Scaggs Site Development, located in Calvert County MD. we have two Tri axle trucks and three single axle internationals with State Highway. we plow for the state in southern AA county. we finish up pretty early with the state and the trucks are available for rent as sub help when we get cut loose. We also have a ASV PT80 and a couple of Case 1840's for parking lot jobs.

right now we only have one parking lot so we are open to adding a few more or just helping as a sub.

www.ScaggsExcavating.com
[email protected]

Cell 240-832-0927
Office 410-257-6763


----------



## Precision Lawn

*contact list*

read below
Do have contacts with other contractors


----------



## king k-5

Im in Alexandria, Va Service DC MD VA, Commercial and Residential 703.932.2881- Abe


----------



## 86 CJ

I have a lifted Jeep CJ-7 with 7' Meyers on it. I have been plowing with Jeeps for 10 years. I do mostly residential private driveways and also contract out to Small shopping areas like WAWA's and 7-Elevens. I usually team up great with larger trucks, because I can play clean up easy around cars and tight spots. I am always looking for work in AA, and PG County. I live near Ft.Meade, MD Call Me...410-320-4143 John


----------



## mferrari

Mike - Eastern Shore but travel for snow

3/4 Dodge, 8' Western. Pro-Flo spreader

443-951-5337


----------



## SVA_Concrete

Daniel -- Hampton Roads, Ready to travel and work.
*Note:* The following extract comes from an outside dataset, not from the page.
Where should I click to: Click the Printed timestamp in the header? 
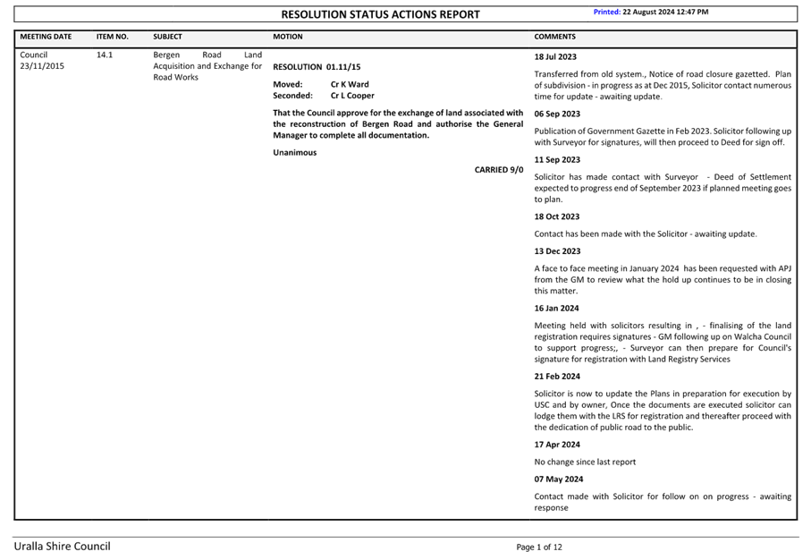(651, 13)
Takeuchi TL130, snow blower for sidewalks. 

757-310-1753


----------



## silvetouch

*Subs available*

We have have plow trucks available. Can send 1 truck or 5 trucks
Also, have 2 with salters. 
Have 2 skidsteers with / or without push boxes

In Michigan - but will travel.
Contact -734-777-2298


----------



## Brian Young

Have equipment will travel,lol We're only 4 hrs from VA and about 5-6 hrs away from MD. Can definitely bring 1 truck with V blade and 1 skid steer. If contacted before 8am Fri. can bring 1 additional truck, and skid steer. 814-504-0286, Brian.


----------



## locosol

Have an Expedition 4x4 5.4L with a 7.5 SnowMan pull plow. Been doing residential exclusively for the last 3 years. Can travel and handle any residentials you have, free you up to do bigger jobs. 

-Scott
443-865-5710


----------



## rick21793

2 of the largest Case skidloaders with big buckets
wheel loader with huge bucket 
200 hp tractor with 12 foot blade. This thing can really push the snow, about twice what a tandem dump truck can.

I am in the frederick area, but I can travel. We only have one job so if you need some help let me know. 240-409-3832.


----------



## hiringus

*Virginia - Fairfax, Chantilly, Oakton, Vienna, Dunn Loring, Centerville, Reston*

Have a 3 man crew snowblowing crew that is at the moment looking for more work, willing to help out if any of you guys are too swamped or your snow blowers are too small. Have on calls to expand crew size (additional trucks to transport as needed also)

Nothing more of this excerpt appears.